[Exercise goal]
Repeat exactly the lines of the listing from the line containing "Instruction: Click the inline" through its last line, and nothing beyond them.

[Material supplied]
-*-*-
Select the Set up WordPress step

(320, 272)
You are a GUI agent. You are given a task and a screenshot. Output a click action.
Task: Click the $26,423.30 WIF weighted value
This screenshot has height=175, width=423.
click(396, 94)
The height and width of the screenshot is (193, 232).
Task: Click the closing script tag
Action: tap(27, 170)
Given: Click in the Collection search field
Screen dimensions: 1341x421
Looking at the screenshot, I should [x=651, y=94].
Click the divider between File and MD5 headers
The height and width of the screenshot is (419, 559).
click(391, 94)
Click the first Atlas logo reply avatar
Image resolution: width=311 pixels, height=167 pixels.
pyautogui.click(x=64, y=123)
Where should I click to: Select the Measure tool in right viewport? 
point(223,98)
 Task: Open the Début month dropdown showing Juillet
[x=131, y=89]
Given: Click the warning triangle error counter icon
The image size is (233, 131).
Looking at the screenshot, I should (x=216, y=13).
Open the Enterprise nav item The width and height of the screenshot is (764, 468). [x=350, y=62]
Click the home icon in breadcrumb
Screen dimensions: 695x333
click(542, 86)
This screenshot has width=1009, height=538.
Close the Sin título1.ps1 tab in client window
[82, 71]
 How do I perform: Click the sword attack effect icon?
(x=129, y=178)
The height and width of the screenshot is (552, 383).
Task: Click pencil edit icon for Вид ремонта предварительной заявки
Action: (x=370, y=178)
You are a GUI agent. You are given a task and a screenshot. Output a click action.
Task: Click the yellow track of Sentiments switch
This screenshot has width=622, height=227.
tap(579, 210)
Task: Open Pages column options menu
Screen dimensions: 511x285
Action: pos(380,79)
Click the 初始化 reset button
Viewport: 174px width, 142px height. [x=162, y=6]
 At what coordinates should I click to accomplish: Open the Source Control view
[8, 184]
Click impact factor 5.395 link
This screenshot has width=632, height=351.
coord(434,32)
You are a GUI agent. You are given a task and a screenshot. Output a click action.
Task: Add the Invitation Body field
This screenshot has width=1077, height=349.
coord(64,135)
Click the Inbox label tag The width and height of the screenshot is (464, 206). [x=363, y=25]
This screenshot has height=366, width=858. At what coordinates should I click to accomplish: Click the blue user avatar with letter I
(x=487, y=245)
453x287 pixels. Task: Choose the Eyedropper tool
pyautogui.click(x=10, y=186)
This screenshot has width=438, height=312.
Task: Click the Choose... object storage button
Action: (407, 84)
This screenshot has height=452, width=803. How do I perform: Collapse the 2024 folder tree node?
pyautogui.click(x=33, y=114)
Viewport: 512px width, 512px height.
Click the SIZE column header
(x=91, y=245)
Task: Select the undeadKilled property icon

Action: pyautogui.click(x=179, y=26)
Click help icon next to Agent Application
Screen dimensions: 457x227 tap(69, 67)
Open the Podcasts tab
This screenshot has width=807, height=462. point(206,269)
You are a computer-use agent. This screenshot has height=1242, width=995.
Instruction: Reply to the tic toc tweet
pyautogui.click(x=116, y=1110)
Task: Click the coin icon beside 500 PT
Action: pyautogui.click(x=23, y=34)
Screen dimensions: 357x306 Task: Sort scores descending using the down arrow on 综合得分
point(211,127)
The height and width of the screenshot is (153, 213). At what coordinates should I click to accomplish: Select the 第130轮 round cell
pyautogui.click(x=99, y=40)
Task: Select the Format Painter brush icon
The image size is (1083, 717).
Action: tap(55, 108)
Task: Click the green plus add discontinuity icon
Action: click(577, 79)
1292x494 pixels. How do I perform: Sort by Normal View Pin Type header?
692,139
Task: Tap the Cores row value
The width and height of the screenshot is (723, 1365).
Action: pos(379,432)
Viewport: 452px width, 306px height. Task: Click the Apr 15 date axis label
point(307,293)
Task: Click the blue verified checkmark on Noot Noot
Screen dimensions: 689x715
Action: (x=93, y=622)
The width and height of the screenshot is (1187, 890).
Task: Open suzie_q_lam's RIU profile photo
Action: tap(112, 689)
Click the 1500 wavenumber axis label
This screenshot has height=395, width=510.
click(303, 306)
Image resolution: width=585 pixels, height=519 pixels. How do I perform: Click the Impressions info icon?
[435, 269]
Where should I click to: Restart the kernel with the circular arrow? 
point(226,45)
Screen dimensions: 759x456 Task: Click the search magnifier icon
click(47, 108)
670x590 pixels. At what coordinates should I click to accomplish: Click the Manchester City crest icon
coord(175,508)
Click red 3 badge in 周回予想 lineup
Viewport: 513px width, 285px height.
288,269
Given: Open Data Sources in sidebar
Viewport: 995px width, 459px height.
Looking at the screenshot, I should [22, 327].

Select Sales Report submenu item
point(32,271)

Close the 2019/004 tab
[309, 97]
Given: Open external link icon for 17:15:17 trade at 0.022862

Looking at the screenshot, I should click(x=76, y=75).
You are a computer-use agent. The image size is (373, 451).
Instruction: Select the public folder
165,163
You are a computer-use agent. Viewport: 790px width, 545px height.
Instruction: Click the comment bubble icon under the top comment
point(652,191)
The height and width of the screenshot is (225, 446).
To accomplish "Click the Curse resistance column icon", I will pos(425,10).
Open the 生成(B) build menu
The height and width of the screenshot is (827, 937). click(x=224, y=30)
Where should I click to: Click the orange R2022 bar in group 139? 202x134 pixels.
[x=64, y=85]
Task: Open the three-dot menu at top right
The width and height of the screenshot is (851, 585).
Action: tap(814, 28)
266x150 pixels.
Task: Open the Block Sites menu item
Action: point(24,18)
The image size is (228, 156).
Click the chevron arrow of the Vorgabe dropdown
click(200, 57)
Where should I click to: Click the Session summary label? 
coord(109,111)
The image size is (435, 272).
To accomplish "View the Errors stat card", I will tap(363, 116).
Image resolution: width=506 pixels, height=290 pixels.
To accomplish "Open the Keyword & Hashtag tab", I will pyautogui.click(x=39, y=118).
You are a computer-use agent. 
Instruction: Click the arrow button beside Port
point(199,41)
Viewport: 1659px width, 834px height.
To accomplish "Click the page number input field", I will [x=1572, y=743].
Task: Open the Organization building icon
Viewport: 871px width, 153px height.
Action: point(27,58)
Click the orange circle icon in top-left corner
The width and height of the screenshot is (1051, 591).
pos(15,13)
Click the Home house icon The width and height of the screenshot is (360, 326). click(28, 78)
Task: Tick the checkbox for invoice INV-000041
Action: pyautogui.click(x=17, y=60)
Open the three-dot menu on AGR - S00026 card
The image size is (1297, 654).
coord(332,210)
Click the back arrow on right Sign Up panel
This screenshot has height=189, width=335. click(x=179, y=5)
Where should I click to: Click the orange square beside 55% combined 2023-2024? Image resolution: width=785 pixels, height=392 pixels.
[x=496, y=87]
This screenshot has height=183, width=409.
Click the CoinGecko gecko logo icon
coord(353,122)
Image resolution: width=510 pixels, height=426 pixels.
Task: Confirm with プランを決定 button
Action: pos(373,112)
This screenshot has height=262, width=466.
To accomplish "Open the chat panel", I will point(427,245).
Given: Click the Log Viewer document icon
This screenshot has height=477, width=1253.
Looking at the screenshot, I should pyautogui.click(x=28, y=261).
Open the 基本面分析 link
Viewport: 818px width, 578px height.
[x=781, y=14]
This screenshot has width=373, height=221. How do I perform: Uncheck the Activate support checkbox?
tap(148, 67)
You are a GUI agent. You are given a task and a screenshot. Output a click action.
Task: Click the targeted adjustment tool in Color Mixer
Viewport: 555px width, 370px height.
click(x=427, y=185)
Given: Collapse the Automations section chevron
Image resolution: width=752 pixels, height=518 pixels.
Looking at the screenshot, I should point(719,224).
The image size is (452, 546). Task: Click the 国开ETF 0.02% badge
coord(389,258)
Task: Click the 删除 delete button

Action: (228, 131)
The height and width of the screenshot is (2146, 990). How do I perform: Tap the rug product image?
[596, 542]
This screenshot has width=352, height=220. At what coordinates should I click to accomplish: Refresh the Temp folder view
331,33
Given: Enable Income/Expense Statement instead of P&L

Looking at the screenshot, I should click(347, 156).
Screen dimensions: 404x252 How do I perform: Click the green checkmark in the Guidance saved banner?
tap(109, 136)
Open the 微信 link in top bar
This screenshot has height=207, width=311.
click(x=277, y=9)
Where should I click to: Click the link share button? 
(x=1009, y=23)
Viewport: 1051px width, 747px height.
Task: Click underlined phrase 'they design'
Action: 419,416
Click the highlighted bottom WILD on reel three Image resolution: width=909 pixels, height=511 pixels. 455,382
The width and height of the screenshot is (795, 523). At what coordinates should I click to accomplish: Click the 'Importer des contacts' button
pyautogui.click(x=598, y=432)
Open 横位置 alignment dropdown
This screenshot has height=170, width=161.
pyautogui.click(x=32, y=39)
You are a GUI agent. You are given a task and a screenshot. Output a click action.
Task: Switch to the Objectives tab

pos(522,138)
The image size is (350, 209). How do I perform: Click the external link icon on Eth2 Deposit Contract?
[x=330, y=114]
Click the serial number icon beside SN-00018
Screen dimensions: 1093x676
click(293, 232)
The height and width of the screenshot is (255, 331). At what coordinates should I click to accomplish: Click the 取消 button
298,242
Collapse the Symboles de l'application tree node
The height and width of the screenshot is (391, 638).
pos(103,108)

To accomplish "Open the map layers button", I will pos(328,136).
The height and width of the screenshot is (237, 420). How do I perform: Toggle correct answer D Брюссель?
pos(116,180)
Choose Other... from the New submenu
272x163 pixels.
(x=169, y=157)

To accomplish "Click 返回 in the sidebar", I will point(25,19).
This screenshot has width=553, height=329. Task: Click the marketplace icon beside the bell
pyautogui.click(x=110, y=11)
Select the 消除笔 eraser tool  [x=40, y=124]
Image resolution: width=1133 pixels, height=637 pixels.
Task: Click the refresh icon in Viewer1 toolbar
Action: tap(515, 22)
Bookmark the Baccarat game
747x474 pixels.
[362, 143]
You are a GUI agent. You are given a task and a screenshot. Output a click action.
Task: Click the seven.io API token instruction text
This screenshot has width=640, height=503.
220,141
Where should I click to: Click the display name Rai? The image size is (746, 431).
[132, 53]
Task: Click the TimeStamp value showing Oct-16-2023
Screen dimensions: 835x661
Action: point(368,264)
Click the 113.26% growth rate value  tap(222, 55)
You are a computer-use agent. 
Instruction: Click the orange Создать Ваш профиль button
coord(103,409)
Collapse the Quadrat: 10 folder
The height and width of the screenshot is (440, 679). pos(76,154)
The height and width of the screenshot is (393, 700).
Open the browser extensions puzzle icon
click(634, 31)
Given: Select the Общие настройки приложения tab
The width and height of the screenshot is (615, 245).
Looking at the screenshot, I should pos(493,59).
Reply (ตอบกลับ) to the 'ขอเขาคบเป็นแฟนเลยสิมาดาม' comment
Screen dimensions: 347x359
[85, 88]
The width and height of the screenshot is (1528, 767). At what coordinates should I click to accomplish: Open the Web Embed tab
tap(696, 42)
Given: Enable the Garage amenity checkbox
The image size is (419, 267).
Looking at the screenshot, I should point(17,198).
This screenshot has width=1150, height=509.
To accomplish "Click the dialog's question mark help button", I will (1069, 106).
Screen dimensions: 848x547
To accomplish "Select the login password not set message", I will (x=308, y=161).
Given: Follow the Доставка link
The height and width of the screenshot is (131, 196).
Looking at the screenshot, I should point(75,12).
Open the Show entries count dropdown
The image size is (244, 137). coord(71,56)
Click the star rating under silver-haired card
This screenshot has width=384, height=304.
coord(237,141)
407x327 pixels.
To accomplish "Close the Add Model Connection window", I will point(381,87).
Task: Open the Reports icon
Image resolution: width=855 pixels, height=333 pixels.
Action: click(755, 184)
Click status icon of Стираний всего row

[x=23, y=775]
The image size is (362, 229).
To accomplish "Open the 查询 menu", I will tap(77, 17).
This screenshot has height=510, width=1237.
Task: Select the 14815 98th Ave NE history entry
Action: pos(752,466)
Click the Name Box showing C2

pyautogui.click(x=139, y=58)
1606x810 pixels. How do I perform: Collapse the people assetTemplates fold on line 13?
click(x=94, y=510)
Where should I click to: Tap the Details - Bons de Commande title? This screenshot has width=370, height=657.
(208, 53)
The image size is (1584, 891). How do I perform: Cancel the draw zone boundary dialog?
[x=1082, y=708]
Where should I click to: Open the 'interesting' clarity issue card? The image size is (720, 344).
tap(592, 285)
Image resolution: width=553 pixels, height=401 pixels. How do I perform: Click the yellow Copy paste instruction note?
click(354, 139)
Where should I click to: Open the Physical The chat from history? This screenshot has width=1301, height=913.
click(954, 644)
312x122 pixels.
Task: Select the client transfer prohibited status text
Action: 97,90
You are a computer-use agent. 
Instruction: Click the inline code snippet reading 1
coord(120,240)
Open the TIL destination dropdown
-*-*-
[Task output]
Instruction: Click the inline code snippet reading 1
coord(120,240)
Open the TIL destination dropdown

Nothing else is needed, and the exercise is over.